Однако, каково бы ни было возникновение историографической традиции, надо признать, что все эти «дружинные» обозначения не очень удачны. Историки понимают под дружиной всегда некий социально-политический или даже социально-правовой институт – будь то архаическое объединение «тацитовского» типа («домашний союз» и т. п., то есть в том смысле, как писали Пресняков и Греков), будь то «организация господствующего класса», как выражался Свердлов. Между тем, археологические материалы по самой своей сути не могут служить свидетельством присутствия или отсутствия тех или иных политических или правовых институтов.
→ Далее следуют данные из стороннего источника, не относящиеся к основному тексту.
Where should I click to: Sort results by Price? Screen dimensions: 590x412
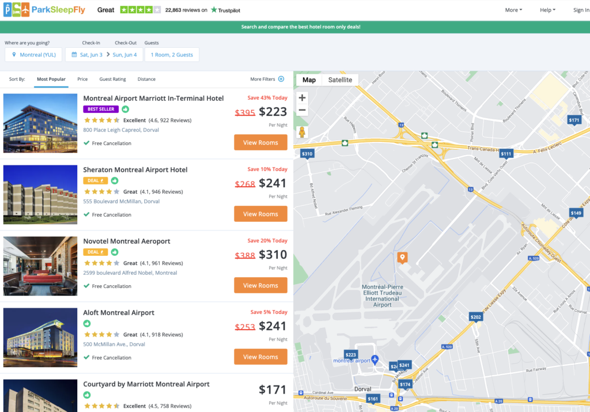82,79
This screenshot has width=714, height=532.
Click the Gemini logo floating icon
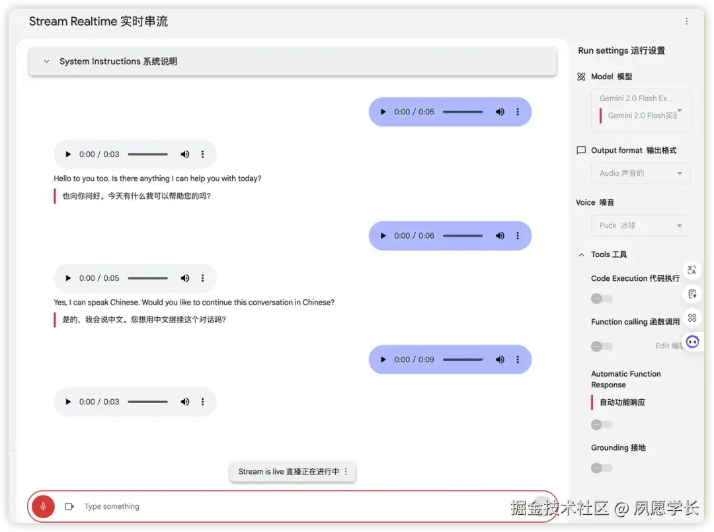point(692,341)
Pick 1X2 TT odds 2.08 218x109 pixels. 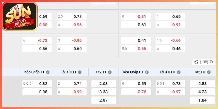pyautogui.click(x=104, y=84)
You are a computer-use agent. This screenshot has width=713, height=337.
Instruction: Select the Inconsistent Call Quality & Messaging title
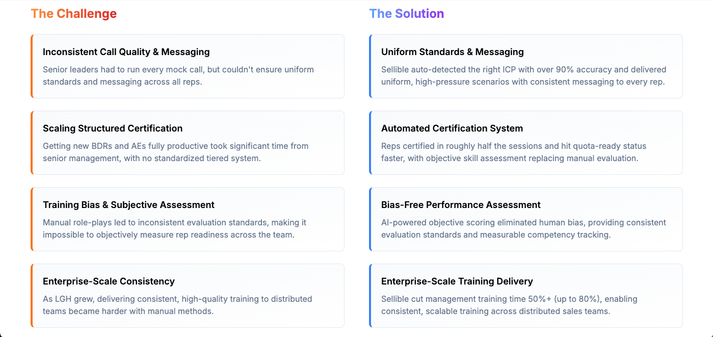coord(126,52)
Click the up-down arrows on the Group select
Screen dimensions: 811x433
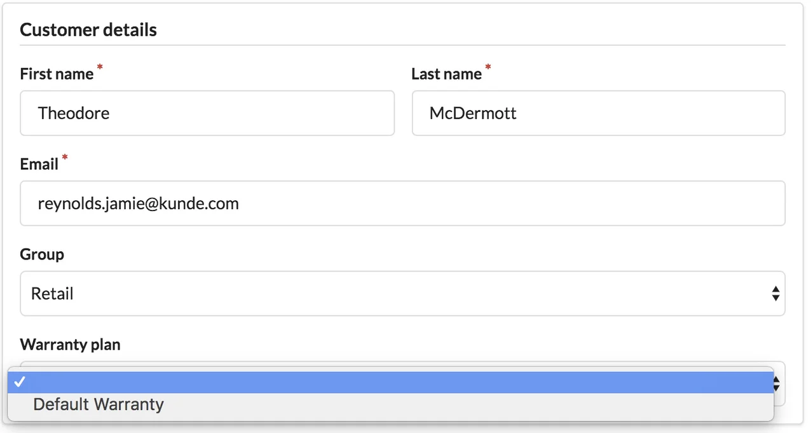coord(775,294)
Гнёздовские, черниговские и прочие курганы и захоронения многое, конечно, могут сказать о социальной дифференциации, хозяйственных занятиях, культурных или даже этнических характеристиках лиц, в них захороненных (и отчасти их соорудивших), но не о том, были ли они, грубо говоря, «дружинники» или «феодалы». Не может здесь служить критерием и скандинавский элемент – скандинавы в ту эпоху проявляли себя, конечно, весьма воинственно, но совершенно очевидно, с одной стороны, что далеко не всякий скандинав появлялся (и погребался) в Восточной Европе в качестве воина, а с другой – что не всякое военное действие совершалось именно и только дружинами (что бы под этим словом ни понималось и особенно – если не очень ясно, что надо под ним понимать).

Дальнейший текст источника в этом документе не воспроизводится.